O sucesso inesperado e em tão pouco tempo, porém, já traz alguns desafios.
O primeiro é burocrático: atualmente, o Casa 11 opera como Microempreendedor Individual (MEI); se o movimento dos três primeiros meses se mantiver, precisarão se estruturar como empresa. Ana afirma:
“A gente nunca pensou que ia ter esse problema, porque no geral está muito difícil, só vemos livrarias fechando… E fizemos isso sem pensar que seria um grande negócio, é algo para satisfação pessoal, para contribuir com alguma coisa”
O segundo desafio é físico: o espaço ficou pequeno para comportar tantos visitantes. “Se tivesse outra loja nessa galeria, a gente alugaria, mas não pensamos em sair daqui”, afirma.

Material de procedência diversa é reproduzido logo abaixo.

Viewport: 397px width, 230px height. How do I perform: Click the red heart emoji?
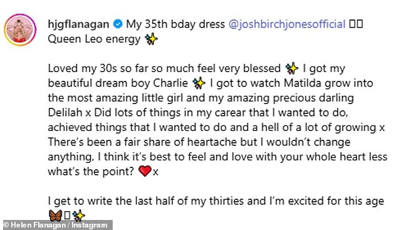click(145, 171)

Isso não impede a turma de bolar mais projetos. Para este último sábado, 11 de novembro, estava agendada a primeira edição de um evento batizado internamente de “Casa Voadora”: uma biblioteca itinerante na rua. Existe também a ideia de organizar um cineclube com sessões mensais.

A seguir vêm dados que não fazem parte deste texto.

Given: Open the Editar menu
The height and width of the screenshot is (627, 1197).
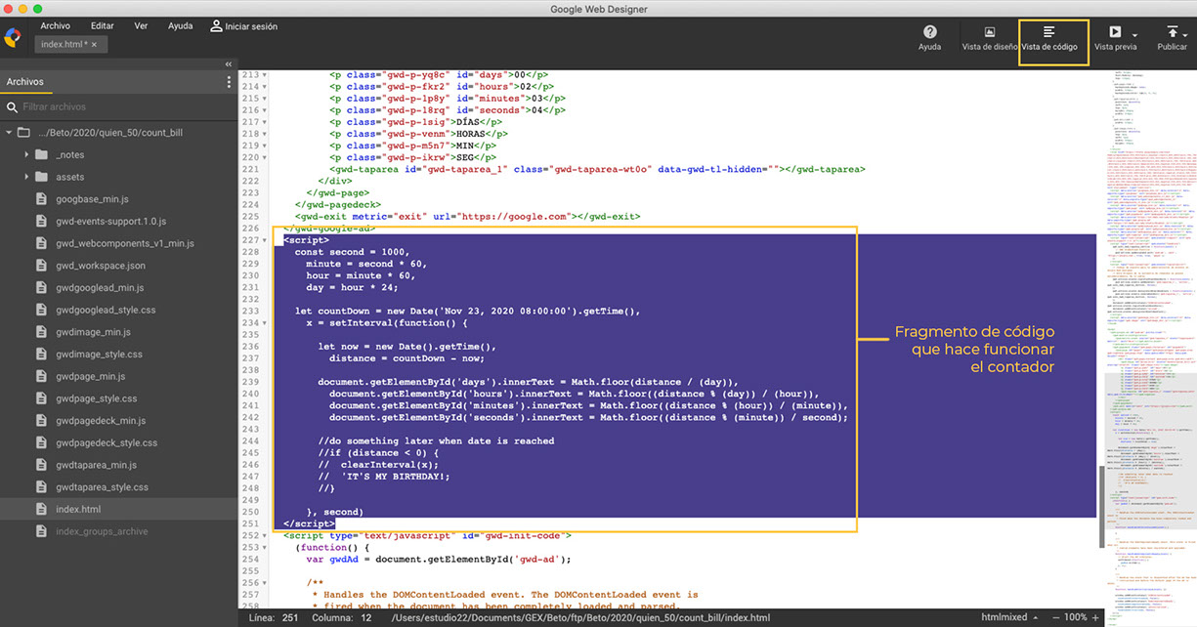Looking at the screenshot, I should coord(102,26).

Com a experiência de quem geriu um negócio parecido por quase duas décadas, Ana tenta conter a empolgação (a sua e a dos sócios) e diz que ainda é cedo para tomar grandes decisões, como a de se mudar para um novo endereço. Mas não esconde sua visão para o futuro do Casa 11. “A ideia é se consolidar como um espaço cultural.”